115 jaar ervaring in de advocatuur

In onze vorige blogs hebben wij de verschillende uitkoopregelingen op een rij gezet, de betekenis van het subsidieplafond besproken en de vereisten die gelden voor de drie regelingen nader bekeken, waaronder het vereiste van het intrekken van de natuurvergunning. In deze blog behandelen we de uitspraken van de Raad van State van 18 december 2024 over intern salderen en de gevolgen daarvan voor de toepassing van die uitzondering.

Wat is intern salderen?

Intern salderen is een methode waarbij de stikstofgevolgen van een nieuw project worden weggestreept tegen de stikstofgevolgen van een oud (al vergund) project. Dit speelt wanneer een bedrijf zijn bedrijfsvoering wil wijzigen of uitbreiden en de stikstofgevolgen van de wijziging in kaart moeten worden gebracht.

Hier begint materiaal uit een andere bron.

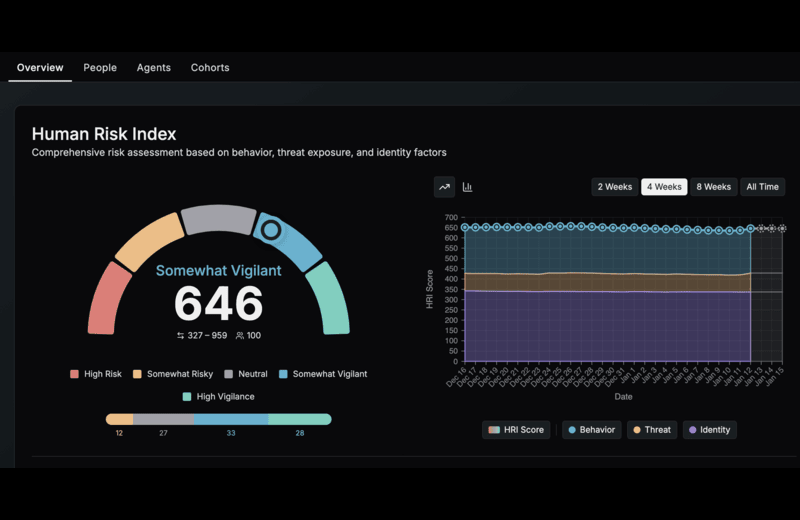The image size is (800, 520).
Task: Toggle the HRI Score chart series
Action: [516, 430]
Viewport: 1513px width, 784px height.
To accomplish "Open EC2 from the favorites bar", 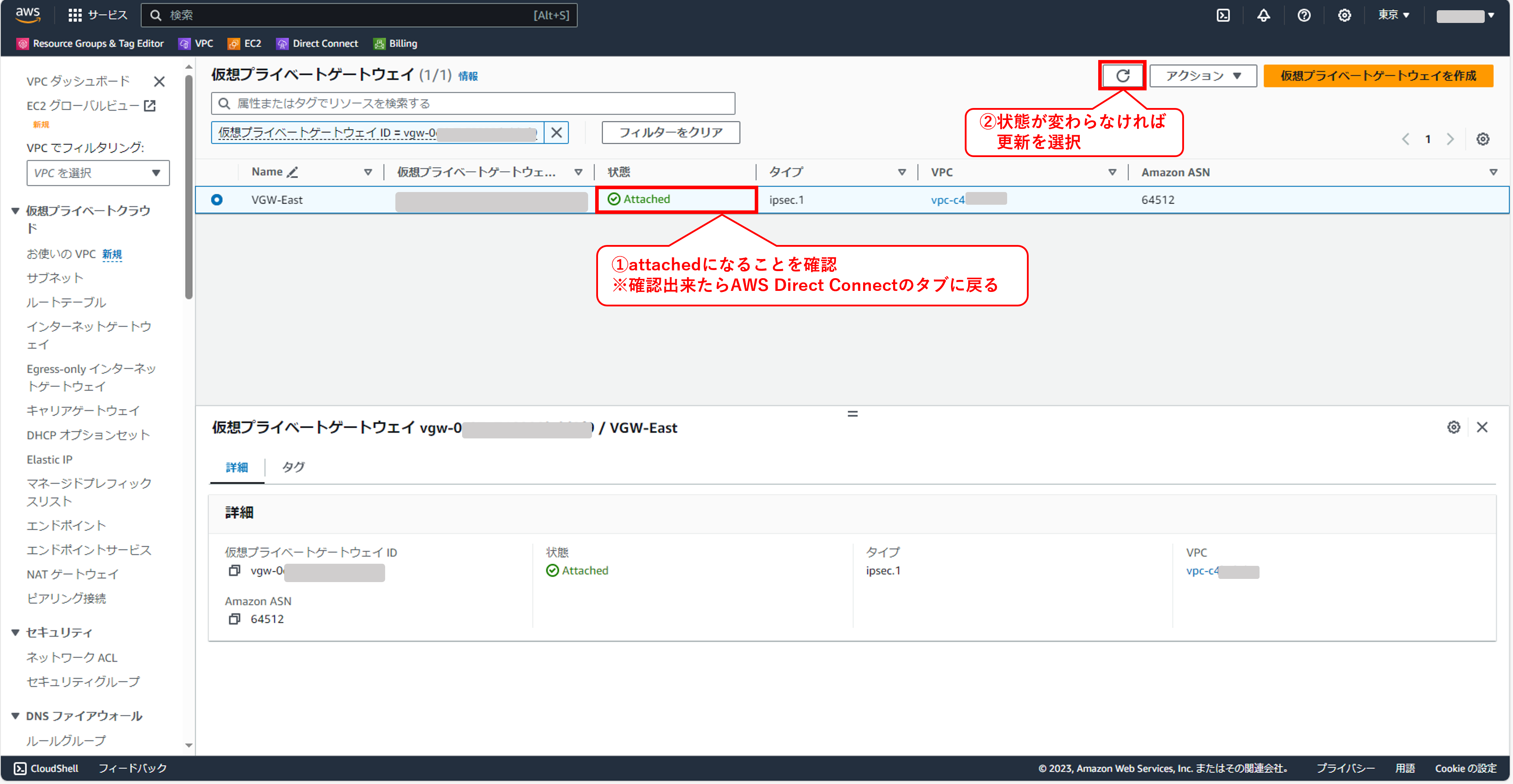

Vóór de uitspraken van 18 december 2024 mocht intern salderen worden toegepast in de zogenaamde voortoets: een vooraf uitgevoerd onderzoek naar de gevolgen van de wijziging of uitbreiding. Als de voortoets positief uitpakte, was er geen nieuwe vergunning nodig en hoefde geen passende beoordeling te worden gemaakt.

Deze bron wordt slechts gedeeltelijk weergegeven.